> [MATERIAL FOR THIS EXERCISE]
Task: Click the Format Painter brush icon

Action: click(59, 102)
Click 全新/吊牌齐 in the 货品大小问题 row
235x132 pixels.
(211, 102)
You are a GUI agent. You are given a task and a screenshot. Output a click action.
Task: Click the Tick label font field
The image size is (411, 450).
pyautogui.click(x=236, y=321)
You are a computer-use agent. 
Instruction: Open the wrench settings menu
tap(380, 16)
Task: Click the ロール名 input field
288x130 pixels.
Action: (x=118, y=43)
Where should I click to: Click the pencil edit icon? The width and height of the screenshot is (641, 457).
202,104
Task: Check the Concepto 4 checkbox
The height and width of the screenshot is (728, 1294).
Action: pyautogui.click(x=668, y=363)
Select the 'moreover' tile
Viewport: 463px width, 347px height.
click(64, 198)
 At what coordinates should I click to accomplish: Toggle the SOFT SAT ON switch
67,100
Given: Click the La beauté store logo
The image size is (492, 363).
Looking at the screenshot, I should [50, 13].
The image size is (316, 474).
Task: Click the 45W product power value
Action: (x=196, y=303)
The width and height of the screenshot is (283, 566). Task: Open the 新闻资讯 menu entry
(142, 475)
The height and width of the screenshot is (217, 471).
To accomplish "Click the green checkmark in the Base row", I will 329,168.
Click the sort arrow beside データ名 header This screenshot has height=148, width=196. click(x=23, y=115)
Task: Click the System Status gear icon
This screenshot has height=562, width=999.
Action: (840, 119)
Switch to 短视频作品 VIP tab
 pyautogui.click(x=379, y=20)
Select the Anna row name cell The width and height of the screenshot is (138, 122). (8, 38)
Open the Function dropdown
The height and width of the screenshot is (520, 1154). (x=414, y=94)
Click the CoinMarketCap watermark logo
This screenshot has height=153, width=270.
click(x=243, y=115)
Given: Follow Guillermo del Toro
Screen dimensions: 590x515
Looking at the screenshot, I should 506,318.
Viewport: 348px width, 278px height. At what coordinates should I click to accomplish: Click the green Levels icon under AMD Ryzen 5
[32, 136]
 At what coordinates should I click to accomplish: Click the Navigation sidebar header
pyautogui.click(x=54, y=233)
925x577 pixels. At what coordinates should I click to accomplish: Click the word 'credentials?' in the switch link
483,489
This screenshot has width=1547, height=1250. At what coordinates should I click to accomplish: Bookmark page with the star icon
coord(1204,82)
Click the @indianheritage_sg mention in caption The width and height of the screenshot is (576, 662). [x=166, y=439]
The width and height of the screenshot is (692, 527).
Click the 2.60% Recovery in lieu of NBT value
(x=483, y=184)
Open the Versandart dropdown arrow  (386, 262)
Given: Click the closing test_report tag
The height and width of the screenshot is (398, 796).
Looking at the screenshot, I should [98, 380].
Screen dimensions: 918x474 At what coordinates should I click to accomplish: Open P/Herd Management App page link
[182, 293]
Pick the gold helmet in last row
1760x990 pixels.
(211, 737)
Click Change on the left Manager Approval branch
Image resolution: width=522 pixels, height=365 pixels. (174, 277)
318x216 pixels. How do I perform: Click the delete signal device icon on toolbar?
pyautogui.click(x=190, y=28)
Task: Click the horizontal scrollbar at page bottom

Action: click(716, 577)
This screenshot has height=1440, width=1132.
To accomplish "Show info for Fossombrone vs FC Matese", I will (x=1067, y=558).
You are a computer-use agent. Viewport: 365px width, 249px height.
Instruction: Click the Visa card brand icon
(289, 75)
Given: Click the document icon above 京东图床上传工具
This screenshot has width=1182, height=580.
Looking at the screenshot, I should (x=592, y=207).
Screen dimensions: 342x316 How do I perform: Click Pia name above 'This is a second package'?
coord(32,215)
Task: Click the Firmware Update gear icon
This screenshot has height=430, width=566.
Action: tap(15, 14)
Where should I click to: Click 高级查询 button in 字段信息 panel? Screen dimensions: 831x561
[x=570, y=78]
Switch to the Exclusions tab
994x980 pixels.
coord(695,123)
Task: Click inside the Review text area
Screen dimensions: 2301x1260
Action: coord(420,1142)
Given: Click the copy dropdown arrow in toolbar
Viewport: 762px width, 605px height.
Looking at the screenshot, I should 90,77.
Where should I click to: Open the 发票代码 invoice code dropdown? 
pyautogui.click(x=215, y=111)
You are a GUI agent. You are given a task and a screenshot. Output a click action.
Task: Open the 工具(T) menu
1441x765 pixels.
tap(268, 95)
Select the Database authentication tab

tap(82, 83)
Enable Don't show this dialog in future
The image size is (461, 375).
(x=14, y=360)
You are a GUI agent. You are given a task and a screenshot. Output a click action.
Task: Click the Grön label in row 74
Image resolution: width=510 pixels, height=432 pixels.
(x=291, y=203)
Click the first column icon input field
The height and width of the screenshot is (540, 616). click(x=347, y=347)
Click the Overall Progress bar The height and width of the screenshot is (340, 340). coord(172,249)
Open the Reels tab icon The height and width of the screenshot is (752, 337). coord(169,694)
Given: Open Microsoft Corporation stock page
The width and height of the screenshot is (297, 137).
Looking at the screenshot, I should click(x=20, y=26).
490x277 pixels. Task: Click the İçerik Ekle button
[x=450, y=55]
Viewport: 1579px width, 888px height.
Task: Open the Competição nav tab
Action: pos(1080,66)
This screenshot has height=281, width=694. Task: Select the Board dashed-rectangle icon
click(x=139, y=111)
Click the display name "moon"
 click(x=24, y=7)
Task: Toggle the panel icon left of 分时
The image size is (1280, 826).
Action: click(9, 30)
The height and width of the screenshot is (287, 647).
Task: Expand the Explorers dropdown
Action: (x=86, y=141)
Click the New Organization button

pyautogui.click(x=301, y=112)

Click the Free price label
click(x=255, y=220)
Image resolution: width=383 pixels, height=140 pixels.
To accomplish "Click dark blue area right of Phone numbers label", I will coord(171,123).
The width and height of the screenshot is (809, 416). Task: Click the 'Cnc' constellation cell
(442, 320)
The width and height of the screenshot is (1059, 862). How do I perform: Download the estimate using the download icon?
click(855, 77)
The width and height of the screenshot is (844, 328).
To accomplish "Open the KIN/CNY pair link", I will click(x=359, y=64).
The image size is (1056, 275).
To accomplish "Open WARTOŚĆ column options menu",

> [PROBLEM DESCRIPTION] Could you reproduce every one of the records above, line for line and without a single change?

> [TASK RESULT]
Task: Click the Format Painter brush icon

Action: click(59, 102)
Click 全新/吊牌齐 in the 货品大小问题 row
235x132 pixels.
(211, 102)
You are a GUI agent. You are given a task and a screenshot. Output a click action.
Task: Click the Tick label font field
The image size is (411, 450).
pyautogui.click(x=236, y=321)
You are a computer-use agent. 
Instruction: Open the wrench settings menu
tap(380, 16)
Task: Click the ロール名 input field
288x130 pixels.
Action: (x=118, y=43)
Where should I click to: Click the pencil edit icon? The width and height of the screenshot is (641, 457).
202,104
Task: Check the Concepto 4 checkbox
The height and width of the screenshot is (728, 1294).
Action: pyautogui.click(x=668, y=363)
Select the 'moreover' tile
Viewport: 463px width, 347px height.
click(64, 198)
 At what coordinates should I click to accomplish: Toggle the SOFT SAT ON switch
67,100
Given: Click the La beauté store logo
The image size is (492, 363).
Looking at the screenshot, I should [50, 13].
The image size is (316, 474).
Task: Click the 45W product power value
Action: (x=196, y=303)
The width and height of the screenshot is (283, 566). Task: Open the 新闻资讯 menu entry
(142, 475)
The height and width of the screenshot is (217, 471).
To accomplish "Click the green checkmark in the Base row", I will 329,168.
Click the sort arrow beside データ名 header This screenshot has height=148, width=196. click(x=23, y=115)
Task: Click the System Status gear icon
This screenshot has height=562, width=999.
Action: (840, 119)
Switch to 短视频作品 VIP tab
 pyautogui.click(x=379, y=20)
Select the Anna row name cell The width and height of the screenshot is (138, 122). (8, 38)
Open the Function dropdown
The height and width of the screenshot is (520, 1154). (x=414, y=94)
Click the CoinMarketCap watermark logo
This screenshot has height=153, width=270.
click(x=243, y=115)
Given: Follow Guillermo del Toro
Screen dimensions: 590x515
Looking at the screenshot, I should 506,318.
Viewport: 348px width, 278px height. At what coordinates should I click to accomplish: Click the green Levels icon under AMD Ryzen 5
[32, 136]
 At what coordinates should I click to accomplish: Click the Navigation sidebar header
pyautogui.click(x=54, y=233)
925x577 pixels. At what coordinates should I click to accomplish: Click the word 'credentials?' in the switch link
483,489
This screenshot has width=1547, height=1250. At what coordinates should I click to accomplish: Bookmark page with the star icon
coord(1204,82)
Click the @indianheritage_sg mention in caption The width and height of the screenshot is (576, 662). [x=166, y=439]
The width and height of the screenshot is (692, 527).
Click the 2.60% Recovery in lieu of NBT value
(x=483, y=184)
Open the Versandart dropdown arrow  (386, 262)
Given: Click the closing test_report tag
The height and width of the screenshot is (398, 796).
Looking at the screenshot, I should [98, 380].
Screen dimensions: 918x474 At what coordinates should I click to accomplish: Open P/Herd Management App page link
[182, 293]
Pick the gold helmet in last row
1760x990 pixels.
(211, 737)
Click Change on the left Manager Approval branch
Image resolution: width=522 pixels, height=365 pixels. (174, 277)
318x216 pixels. How do I perform: Click the delete signal device icon on toolbar?
pyautogui.click(x=190, y=28)
Task: Click the horizontal scrollbar at page bottom

Action: click(716, 577)
This screenshot has height=1440, width=1132.
To accomplish "Show info for Fossombrone vs FC Matese", I will (x=1067, y=558).
You are a computer-use agent. Viewport: 365px width, 249px height.
Instruction: Click the Visa card brand icon
(289, 75)
Given: Click the document icon above 京东图床上传工具
This screenshot has width=1182, height=580.
Looking at the screenshot, I should (x=592, y=207).
Screen dimensions: 342x316 How do I perform: Click Pia name above 'This is a second package'?
coord(32,215)
Task: Click the Firmware Update gear icon
This screenshot has height=430, width=566.
Action: tap(15, 14)
Where should I click to: Click 高级查询 button in 字段信息 panel? Screen dimensions: 831x561
[x=570, y=78]
Switch to the Exclusions tab
994x980 pixels.
coord(695,123)
Task: Click inside the Review text area
Screen dimensions: 2301x1260
Action: coord(420,1142)
Given: Click the copy dropdown arrow in toolbar
Viewport: 762px width, 605px height.
Looking at the screenshot, I should 90,77.
Where should I click to: Open the 发票代码 invoice code dropdown? 
pyautogui.click(x=215, y=111)
You are a GUI agent. You are given a task and a screenshot. Output a click action.
Task: Open the 工具(T) menu
1441x765 pixels.
tap(268, 95)
Select the Database authentication tab

tap(82, 83)
Enable Don't show this dialog in future
The image size is (461, 375).
(x=14, y=360)
You are a GUI agent. You are given a task and a screenshot. Output a click action.
Task: Click the Grön label in row 74
Image resolution: width=510 pixels, height=432 pixels.
(x=291, y=203)
Click the first column icon input field
The height and width of the screenshot is (540, 616). click(x=347, y=347)
Click the Overall Progress bar The height and width of the screenshot is (340, 340). coord(172,249)
Open the Reels tab icon The height and width of the screenshot is (752, 337). coord(169,694)
Given: Open Microsoft Corporation stock page
The width and height of the screenshot is (297, 137).
Looking at the screenshot, I should click(x=20, y=26).
490x277 pixels. Task: Click the İçerik Ekle button
[x=450, y=55]
Viewport: 1579px width, 888px height.
Task: Open the Competição nav tab
Action: pos(1080,66)
This screenshot has height=281, width=694. Task: Select the Board dashed-rectangle icon
click(x=139, y=111)
Click the display name "moon"
 click(x=24, y=7)
Task: Toggle the panel icon left of 分时
The image size is (1280, 826).
Action: click(9, 30)
The height and width of the screenshot is (287, 647).
Task: Expand the Explorers dropdown
Action: (x=86, y=141)
Click the New Organization button

pyautogui.click(x=301, y=112)

Click the Free price label
click(x=255, y=220)
Image resolution: width=383 pixels, height=140 pixels.
To accomplish "Click dark blue area right of Phone numbers label", I will coord(171,123).
The width and height of the screenshot is (809, 416). Task: Click the 'Cnc' constellation cell
(442, 320)
The width and height of the screenshot is (1059, 862). How do I perform: Download the estimate using the download icon?
click(855, 77)
The width and height of the screenshot is (844, 328).
To accomplish "Open the KIN/CNY pair link", I will click(x=359, y=64).
The image size is (1056, 275).
To accomplish "Open WARTOŚĆ column options menu",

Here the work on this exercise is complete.